RECORDS FOR THIS TASK:
++++++++++
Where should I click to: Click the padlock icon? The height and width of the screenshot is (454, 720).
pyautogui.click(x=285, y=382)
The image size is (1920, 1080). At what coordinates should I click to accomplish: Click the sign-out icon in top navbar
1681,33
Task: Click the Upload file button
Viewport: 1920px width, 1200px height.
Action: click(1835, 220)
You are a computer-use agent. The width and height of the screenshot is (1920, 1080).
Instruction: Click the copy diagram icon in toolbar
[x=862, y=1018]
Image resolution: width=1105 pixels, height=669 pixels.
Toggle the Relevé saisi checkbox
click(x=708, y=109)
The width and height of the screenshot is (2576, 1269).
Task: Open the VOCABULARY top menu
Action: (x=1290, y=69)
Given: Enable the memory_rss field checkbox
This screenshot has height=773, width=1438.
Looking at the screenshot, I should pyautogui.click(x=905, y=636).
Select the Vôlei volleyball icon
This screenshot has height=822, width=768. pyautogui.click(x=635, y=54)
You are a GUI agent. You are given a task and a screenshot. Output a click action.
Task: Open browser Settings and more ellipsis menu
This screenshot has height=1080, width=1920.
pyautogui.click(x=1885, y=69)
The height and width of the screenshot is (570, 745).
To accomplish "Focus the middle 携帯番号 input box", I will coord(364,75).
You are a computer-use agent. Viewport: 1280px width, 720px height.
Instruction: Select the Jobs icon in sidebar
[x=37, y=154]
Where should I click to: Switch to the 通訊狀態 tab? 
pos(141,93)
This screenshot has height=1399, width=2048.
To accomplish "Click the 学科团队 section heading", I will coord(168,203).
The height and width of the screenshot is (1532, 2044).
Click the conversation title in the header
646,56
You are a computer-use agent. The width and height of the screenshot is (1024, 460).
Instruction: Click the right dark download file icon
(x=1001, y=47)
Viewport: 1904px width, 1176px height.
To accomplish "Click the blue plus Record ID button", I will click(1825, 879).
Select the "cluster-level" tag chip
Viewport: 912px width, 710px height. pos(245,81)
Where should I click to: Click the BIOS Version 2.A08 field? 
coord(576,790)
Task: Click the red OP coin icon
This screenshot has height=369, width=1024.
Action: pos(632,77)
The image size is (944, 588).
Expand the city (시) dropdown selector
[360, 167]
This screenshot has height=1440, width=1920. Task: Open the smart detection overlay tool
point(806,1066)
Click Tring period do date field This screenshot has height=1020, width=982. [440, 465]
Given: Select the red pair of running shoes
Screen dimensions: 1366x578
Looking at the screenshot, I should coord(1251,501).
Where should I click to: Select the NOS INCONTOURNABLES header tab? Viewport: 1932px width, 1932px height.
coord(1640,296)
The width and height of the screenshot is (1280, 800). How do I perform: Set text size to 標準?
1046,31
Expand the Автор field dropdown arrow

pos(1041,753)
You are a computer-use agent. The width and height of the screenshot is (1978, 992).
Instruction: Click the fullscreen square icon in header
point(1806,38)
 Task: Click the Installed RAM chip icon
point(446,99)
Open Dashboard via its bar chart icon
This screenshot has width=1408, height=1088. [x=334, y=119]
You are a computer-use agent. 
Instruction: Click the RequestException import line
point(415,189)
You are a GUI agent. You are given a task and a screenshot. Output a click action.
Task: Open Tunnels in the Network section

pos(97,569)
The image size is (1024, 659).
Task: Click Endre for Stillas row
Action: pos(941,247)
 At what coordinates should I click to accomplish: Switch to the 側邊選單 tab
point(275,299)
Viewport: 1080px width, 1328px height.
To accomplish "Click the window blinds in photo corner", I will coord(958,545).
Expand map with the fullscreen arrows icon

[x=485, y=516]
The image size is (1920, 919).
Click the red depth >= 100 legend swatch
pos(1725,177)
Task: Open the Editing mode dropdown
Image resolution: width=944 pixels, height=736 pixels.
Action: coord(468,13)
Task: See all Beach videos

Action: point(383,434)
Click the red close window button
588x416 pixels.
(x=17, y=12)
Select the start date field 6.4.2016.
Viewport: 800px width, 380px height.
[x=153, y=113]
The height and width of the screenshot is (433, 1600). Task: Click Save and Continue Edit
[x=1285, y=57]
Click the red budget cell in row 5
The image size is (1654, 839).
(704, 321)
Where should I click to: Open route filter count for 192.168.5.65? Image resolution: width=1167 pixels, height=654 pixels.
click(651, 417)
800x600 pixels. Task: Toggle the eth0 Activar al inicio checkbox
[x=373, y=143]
++++++++++
Turn the records above, starting at the line that contains "You are a computer-use agent. Viewport: 1280px" and ending at the line that contains "point(1806,38)", into a Markdown table with the columns Row and Line. Leave out blank lines.

| Row | Line |
|---|---|
| 1 | You are a computer-use agent. Viewport: 1280px width, 720px height. |
| 2 | Instruction: Select the Jobs icon in sidebar |
| 3 | [x=37, y=154] |
| 4 | Where should I click to: Switch to the 通訊狀態 tab?  |
| 5 | pos(141,93) |
| 6 | This screenshot has height=1399, width=2048. |
| 7 | To accomplish "Click the 学科团队 section heading", I will coord(168,203). |
| 8 | The height and width of the screenshot is (1532, 2044). |
| 9 | Click the conversation title in the header |
| 10 | 646,56 |
| 11 | You are a computer-use agent. The width and height of the screenshot is (1024, 460). |
| 12 | Instruction: Click the right dark download file icon |
| 13 | (x=1001, y=47) |
| 14 | Viewport: 1904px width, 1176px height. |
| 15 | To accomplish "Click the blue plus Record ID button", I will click(1825, 879). |
| 16 | Select the "cluster-level" tag chip |
| 17 | Viewport: 912px width, 710px height. pos(245,81) |
| 18 | Where should I click to: Click the BIOS Version 2.A08 field?  |
| 19 | coord(576,790) |
| 20 | Task: Click the red OP coin icon |
| 21 | This screenshot has height=369, width=1024. |
| 22 | Action: pos(632,77) |
| 23 | The image size is (944, 588). |
| 24 | Expand the city (시) dropdown selector |
| 25 | [360, 167] |
| 26 | This screenshot has height=1440, width=1920. Task: Open the smart detection overlay tool |
| 27 | point(806,1066) |
| 28 | Click Tring period do date field This screenshot has height=1020, width=982. [440, 465] |
| 29 | Given: Select the red pair of running shoes |
| 30 | Screen dimensions: 1366x578 |
| 31 | Looking at the screenshot, I should coord(1251,501). |
| 32 | Where should I click to: Select the NOS INCONTOURNABLES header tab? Viewport: 1932px width, 1932px height. |
| 33 | coord(1640,296) |
| 34 | The width and height of the screenshot is (1280, 800). How do I perform: Set text size to 標準? |
| 35 | 1046,31 |
| 36 | Expand the Автор field dropdown arrow |
| 37 | pos(1041,753) |
| 38 | You are a computer-use agent. The width and height of the screenshot is (1978, 992). |
| 39 | Instruction: Click the fullscreen square icon in header |
| 40 | point(1806,38) |